── SUPPLIED DATA ──
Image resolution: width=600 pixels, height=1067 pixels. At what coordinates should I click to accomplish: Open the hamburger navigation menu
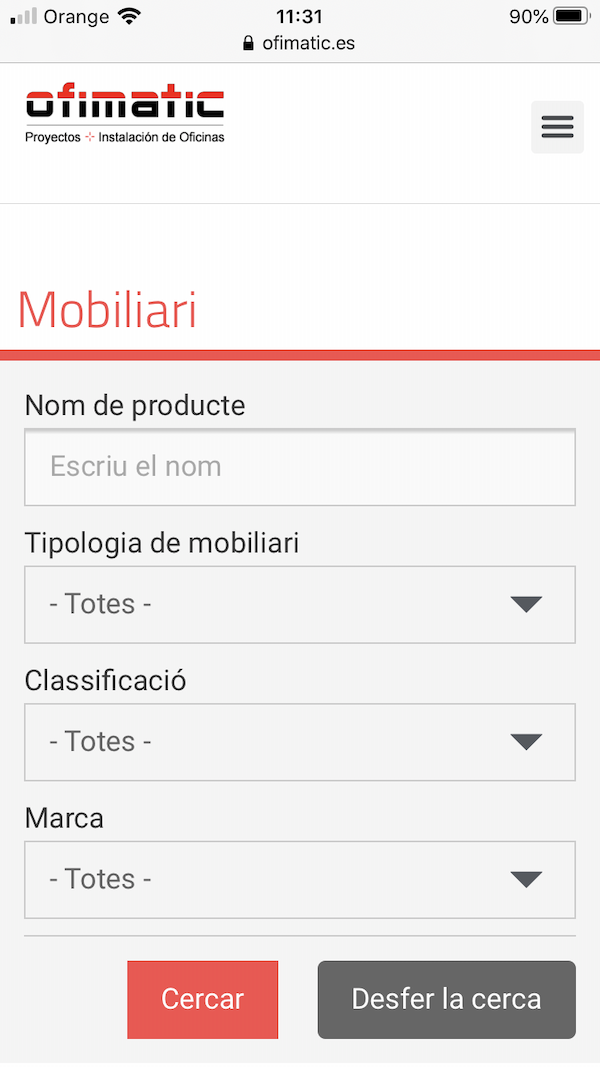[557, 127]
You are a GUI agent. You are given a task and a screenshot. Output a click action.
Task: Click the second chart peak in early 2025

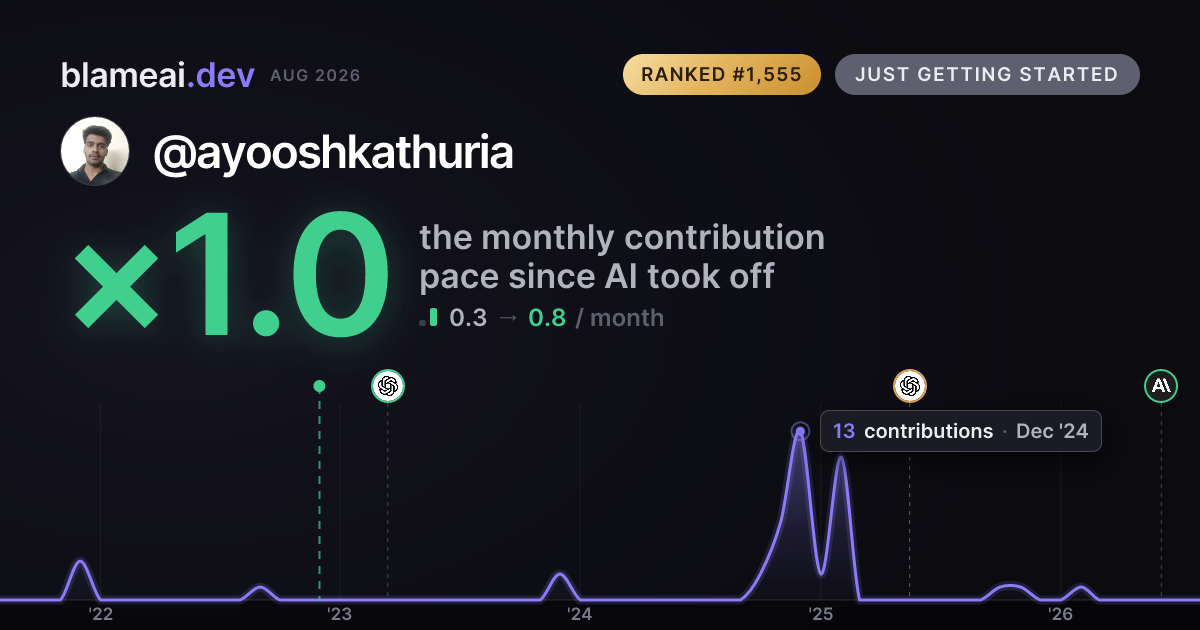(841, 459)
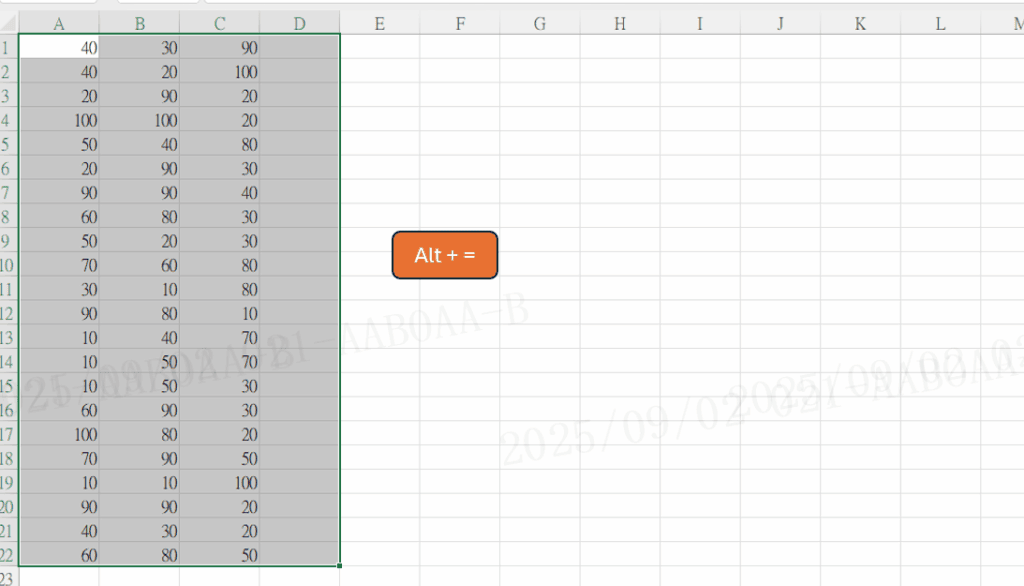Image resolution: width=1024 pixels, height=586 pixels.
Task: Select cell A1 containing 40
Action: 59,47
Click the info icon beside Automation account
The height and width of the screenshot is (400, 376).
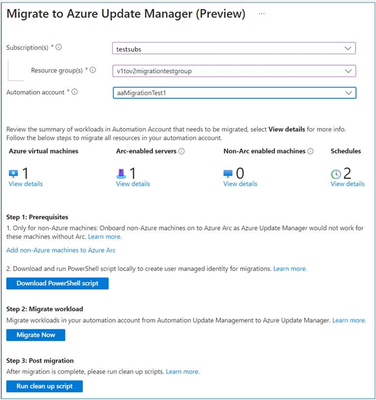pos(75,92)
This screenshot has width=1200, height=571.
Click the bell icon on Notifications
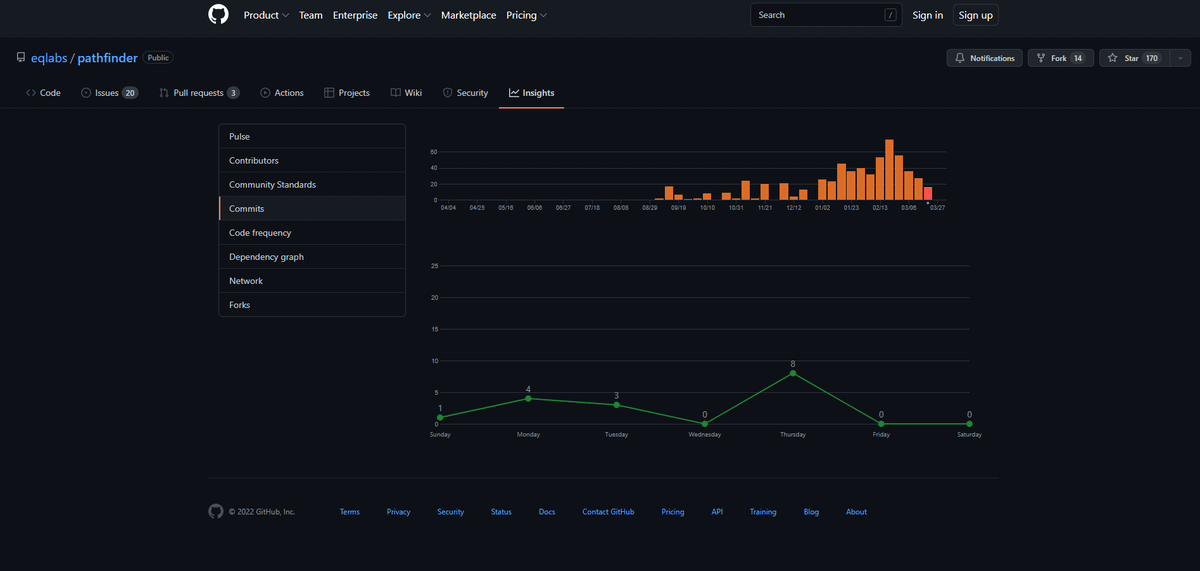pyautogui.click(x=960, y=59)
───
» **YOUR TASK**
Rewrite the rows from the line containing "This screenshot has width=1200, height=571." through the end of the rows, replacing "bell" with "alert" and changing nothing else. Omit the pictures from your answer.

» **ANSWER FOR THIS EXERCISE**
This screenshot has width=1200, height=571.
Click the alert icon on Notifications
pyautogui.click(x=960, y=59)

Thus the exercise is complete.